-- INSTRUCTIONS FOR THE TASK --
Word for word, transcribe every line from the one holding "Pick the red swatch with green stripes" through the end of the records, but not the pictures.

-- EXERCISE INPUT --
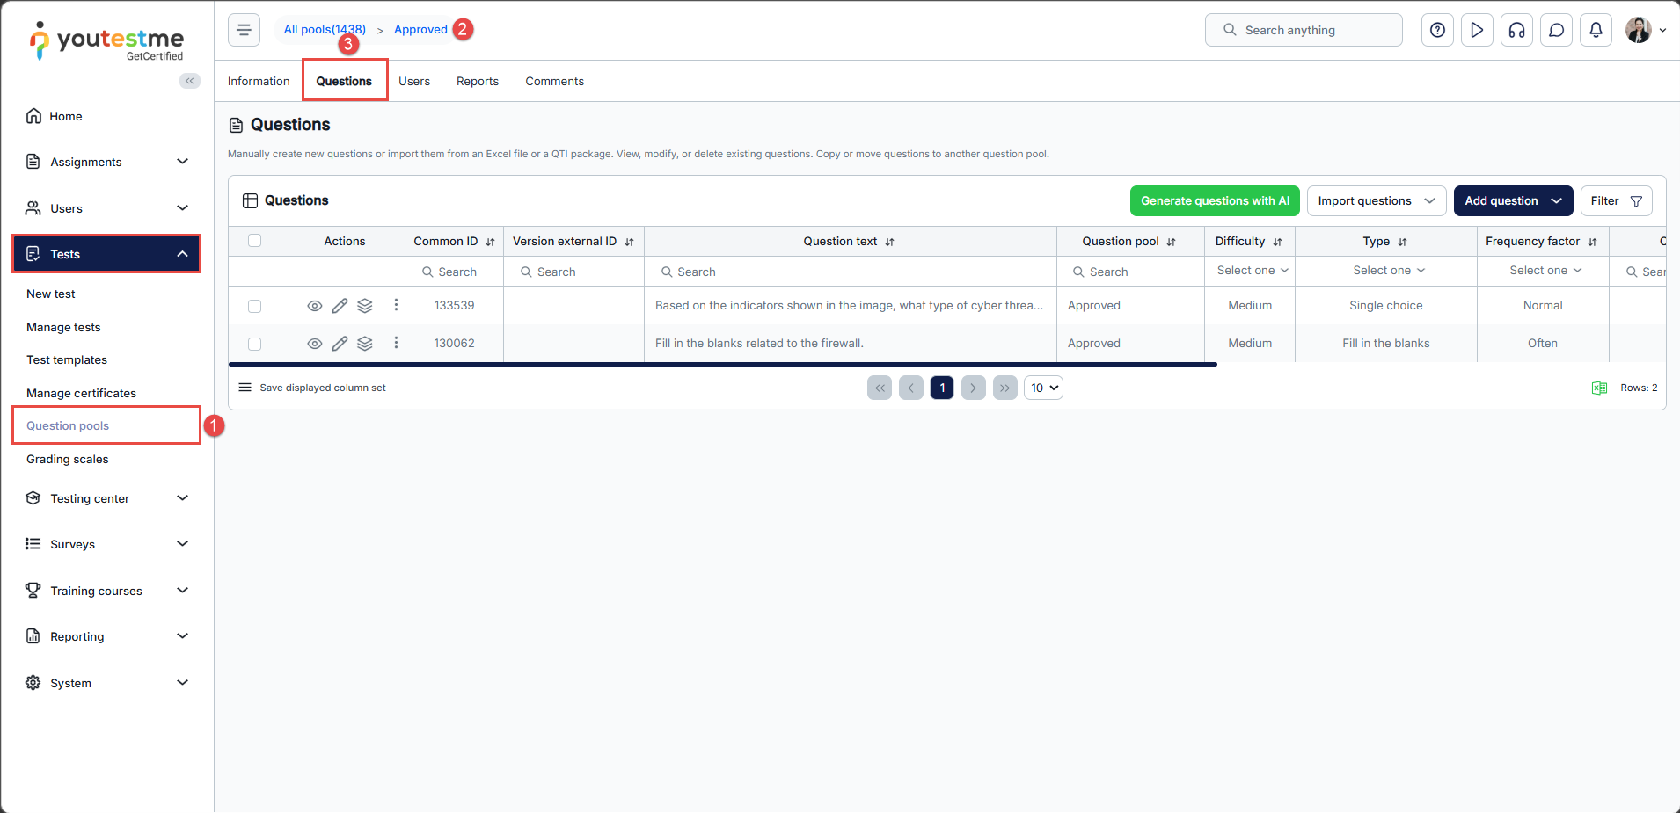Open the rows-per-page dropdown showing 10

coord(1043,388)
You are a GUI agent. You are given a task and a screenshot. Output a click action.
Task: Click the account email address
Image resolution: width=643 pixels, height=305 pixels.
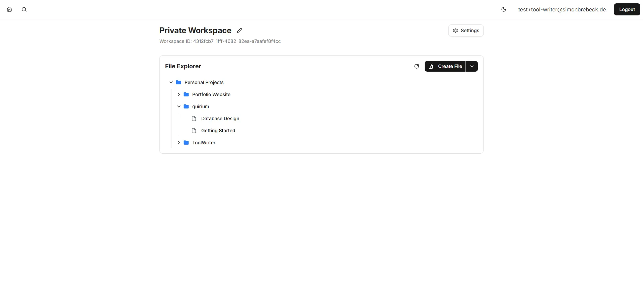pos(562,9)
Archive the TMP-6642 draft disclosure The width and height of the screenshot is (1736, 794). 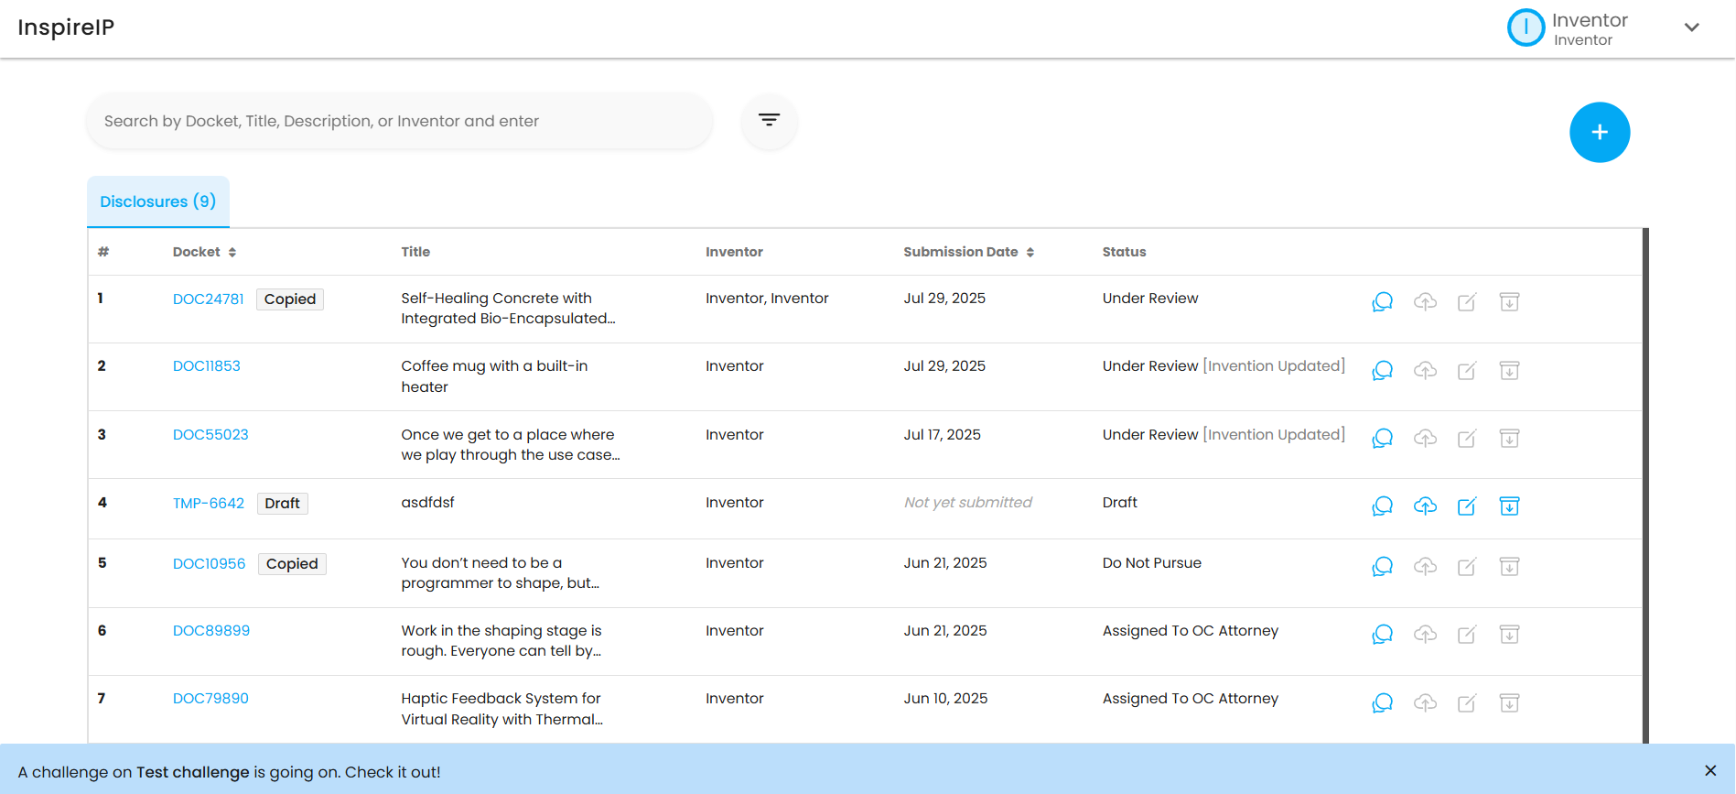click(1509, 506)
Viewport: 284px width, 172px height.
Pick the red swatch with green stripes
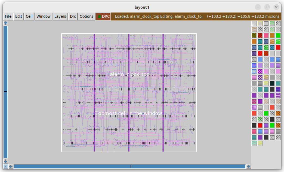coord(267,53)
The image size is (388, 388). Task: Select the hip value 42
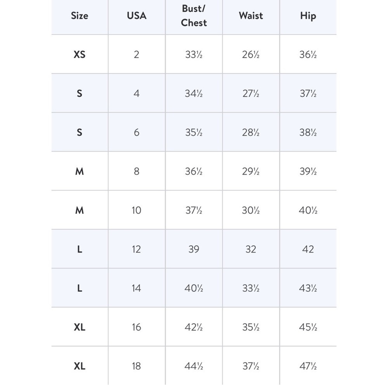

-- PROBLEM SOLUTION --
Pick the red swatch with green stripes
coord(267,53)
The image size is (388, 388). Task: Select the hip value 42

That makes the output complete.